#### [ÉNONCÉ DU PROBLÈME]
Repérez chaque ligne contenant le mot « Where » et recopiez-la telle quelle.
----------
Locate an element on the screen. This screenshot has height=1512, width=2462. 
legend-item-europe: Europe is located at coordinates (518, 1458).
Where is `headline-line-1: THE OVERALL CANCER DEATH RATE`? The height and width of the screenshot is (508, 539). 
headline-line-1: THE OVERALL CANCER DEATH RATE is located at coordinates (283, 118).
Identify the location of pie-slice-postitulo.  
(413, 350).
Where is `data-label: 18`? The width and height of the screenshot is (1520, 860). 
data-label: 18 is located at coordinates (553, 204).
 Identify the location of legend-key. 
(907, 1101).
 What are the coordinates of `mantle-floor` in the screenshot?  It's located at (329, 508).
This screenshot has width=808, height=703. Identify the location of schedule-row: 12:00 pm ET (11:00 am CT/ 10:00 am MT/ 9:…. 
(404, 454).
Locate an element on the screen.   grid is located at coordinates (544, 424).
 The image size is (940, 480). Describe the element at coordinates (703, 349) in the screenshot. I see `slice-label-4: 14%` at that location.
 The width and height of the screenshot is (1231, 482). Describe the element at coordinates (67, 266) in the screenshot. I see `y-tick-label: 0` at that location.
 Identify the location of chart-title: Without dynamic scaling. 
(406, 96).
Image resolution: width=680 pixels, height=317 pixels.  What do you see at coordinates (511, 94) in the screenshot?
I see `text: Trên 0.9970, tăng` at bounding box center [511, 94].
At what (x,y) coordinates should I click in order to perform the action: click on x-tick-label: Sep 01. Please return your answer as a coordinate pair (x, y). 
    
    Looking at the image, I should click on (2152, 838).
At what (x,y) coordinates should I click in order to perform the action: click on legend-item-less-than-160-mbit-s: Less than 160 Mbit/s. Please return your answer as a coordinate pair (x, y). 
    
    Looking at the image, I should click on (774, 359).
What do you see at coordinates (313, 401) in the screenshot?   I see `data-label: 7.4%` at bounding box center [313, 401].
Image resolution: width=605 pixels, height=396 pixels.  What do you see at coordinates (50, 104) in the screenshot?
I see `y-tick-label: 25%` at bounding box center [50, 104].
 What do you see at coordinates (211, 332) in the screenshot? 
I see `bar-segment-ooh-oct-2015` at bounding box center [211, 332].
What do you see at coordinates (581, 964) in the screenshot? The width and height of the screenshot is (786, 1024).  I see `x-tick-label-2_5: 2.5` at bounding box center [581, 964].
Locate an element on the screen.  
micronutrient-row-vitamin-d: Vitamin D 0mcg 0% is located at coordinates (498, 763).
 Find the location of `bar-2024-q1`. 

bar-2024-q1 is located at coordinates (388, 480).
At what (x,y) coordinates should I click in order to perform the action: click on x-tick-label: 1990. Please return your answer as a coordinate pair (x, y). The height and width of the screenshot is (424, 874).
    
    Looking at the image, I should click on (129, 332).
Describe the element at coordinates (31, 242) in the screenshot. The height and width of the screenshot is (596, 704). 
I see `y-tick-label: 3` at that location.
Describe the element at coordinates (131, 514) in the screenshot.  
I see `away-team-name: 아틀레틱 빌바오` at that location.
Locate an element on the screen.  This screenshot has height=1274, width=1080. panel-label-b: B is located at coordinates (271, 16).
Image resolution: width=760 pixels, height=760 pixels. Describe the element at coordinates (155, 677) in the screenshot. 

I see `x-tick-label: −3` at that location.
----------
#### [PROBLÈME RÉSOLU]
Where is `headline-line-1: THE OVERALL CANCER DEATH RATE`? The height and width of the screenshot is (508, 539). 
Where is `data-label: 18`? The width and height of the screenshot is (1520, 860). 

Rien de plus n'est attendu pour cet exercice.